* Exercise brief: Scan the records for the word "computer". Report each line where it occurs.
------ Source data
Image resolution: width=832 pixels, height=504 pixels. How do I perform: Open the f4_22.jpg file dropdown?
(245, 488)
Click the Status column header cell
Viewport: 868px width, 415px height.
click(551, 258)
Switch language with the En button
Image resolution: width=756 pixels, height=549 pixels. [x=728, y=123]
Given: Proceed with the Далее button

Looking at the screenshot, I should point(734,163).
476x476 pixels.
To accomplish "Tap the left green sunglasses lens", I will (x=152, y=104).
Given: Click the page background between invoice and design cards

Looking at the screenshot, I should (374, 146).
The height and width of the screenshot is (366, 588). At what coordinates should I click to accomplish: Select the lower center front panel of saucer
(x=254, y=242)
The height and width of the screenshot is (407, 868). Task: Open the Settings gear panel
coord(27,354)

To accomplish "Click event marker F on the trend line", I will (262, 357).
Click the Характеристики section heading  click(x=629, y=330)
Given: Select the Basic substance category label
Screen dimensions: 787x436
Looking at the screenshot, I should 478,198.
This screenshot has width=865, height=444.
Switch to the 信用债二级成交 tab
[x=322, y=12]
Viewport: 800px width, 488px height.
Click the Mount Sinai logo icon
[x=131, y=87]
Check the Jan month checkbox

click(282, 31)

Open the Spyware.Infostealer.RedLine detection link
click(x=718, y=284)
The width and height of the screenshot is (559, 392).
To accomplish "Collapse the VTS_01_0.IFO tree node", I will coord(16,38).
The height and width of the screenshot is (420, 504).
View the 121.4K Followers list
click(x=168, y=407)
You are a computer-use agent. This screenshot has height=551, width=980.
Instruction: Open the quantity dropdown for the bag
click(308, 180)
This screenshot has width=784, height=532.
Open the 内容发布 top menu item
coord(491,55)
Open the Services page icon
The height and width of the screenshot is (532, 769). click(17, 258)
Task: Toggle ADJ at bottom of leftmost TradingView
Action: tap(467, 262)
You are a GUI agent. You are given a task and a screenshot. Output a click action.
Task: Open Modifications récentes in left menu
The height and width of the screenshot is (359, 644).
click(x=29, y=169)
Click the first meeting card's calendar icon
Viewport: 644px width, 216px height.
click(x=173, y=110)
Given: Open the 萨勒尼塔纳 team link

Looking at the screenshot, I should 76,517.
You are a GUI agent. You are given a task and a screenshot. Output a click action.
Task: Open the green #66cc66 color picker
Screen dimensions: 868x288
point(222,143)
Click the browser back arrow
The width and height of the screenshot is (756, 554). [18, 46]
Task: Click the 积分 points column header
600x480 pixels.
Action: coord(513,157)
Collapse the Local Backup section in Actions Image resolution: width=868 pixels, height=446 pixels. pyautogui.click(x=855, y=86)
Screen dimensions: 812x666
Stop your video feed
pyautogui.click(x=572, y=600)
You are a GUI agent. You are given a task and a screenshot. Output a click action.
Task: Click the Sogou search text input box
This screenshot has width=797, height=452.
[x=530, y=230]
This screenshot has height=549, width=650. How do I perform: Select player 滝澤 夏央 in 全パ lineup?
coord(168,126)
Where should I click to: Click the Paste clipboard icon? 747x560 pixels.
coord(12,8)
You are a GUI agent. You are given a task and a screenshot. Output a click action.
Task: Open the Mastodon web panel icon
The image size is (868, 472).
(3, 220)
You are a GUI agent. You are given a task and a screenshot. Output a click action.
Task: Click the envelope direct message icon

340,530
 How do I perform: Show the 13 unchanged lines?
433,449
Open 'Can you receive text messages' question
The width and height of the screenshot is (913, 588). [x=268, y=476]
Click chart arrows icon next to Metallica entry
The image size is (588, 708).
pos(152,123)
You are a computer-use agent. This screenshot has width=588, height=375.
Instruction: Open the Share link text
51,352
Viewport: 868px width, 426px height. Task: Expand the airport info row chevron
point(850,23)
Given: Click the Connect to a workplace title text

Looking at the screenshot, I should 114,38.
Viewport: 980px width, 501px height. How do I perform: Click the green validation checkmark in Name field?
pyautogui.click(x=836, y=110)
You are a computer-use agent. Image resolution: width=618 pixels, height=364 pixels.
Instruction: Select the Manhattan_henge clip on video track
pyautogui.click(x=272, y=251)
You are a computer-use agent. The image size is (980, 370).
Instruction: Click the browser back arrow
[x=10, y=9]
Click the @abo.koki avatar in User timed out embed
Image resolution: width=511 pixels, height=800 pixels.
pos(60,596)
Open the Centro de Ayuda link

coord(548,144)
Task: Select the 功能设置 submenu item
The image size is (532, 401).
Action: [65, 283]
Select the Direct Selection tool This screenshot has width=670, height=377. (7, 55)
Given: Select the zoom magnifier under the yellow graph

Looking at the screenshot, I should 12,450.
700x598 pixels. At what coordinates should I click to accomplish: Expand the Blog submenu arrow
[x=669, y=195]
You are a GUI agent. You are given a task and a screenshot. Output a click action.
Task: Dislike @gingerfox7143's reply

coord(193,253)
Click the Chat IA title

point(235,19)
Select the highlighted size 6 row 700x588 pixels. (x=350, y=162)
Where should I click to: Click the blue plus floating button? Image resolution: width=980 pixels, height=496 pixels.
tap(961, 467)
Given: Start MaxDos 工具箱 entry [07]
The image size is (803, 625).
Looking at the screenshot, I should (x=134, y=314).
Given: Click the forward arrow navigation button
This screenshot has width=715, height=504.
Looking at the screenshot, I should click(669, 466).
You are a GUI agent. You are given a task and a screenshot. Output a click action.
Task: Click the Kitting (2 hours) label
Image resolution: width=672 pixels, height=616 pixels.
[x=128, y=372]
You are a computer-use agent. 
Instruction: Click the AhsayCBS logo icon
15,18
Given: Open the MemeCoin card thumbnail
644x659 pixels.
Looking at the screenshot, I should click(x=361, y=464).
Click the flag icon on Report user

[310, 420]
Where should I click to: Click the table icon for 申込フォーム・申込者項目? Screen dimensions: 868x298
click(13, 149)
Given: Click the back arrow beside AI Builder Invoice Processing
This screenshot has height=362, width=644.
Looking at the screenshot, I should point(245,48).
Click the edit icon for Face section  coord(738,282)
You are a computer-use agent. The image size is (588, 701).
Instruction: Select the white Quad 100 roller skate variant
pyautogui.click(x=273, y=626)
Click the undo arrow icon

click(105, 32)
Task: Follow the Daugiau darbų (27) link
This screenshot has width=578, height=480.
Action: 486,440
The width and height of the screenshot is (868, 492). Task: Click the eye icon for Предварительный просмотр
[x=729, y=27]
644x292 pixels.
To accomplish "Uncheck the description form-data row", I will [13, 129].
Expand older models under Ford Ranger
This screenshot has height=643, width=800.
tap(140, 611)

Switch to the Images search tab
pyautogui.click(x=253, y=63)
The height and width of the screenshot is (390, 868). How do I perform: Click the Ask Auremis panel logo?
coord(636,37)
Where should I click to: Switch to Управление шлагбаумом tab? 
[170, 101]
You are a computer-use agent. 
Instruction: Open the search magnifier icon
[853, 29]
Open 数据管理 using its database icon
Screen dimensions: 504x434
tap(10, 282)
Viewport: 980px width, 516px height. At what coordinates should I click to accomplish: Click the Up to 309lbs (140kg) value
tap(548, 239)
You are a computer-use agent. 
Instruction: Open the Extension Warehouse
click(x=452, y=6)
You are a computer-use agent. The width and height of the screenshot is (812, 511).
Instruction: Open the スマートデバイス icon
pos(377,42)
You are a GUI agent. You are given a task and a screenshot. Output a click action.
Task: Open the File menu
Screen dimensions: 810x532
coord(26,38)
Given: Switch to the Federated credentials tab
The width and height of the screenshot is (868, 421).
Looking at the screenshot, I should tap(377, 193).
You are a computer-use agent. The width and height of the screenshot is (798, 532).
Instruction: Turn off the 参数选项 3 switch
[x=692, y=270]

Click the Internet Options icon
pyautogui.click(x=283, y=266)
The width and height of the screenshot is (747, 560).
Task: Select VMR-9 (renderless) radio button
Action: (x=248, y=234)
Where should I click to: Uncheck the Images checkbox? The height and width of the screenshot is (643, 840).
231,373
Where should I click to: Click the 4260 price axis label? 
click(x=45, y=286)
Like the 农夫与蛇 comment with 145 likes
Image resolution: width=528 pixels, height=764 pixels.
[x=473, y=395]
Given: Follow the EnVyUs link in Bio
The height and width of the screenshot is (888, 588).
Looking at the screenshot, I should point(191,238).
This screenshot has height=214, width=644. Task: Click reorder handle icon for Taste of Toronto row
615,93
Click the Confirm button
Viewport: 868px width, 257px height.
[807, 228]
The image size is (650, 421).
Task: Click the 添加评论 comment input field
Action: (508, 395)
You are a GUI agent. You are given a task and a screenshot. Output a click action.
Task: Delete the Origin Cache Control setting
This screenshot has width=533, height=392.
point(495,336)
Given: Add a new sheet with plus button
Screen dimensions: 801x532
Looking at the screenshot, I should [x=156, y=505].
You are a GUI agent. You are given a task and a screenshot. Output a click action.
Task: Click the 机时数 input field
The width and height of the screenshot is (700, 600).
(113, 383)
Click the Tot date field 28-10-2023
------------
* Exercise solution:
You are a computer-use agent. This screenshot has height=551, width=980.
You are a computer-use agent. This screenshot has width=588, height=375.
You are a computer-use agent. Image resolution: width=618 pixels, height=364 pixels.
You are a computer-use agent. The image size is (980, 370).
You are a computer-use agent. 
You are a computer-use agent. The image size is (588, 701).
You are a computer-use agent. 
You are a computer-use agent. 
You are a computer-use agent. The width and height of the screenshot is (812, 511).
You are a computer-use agent. The width and height of the screenshot is (798, 532).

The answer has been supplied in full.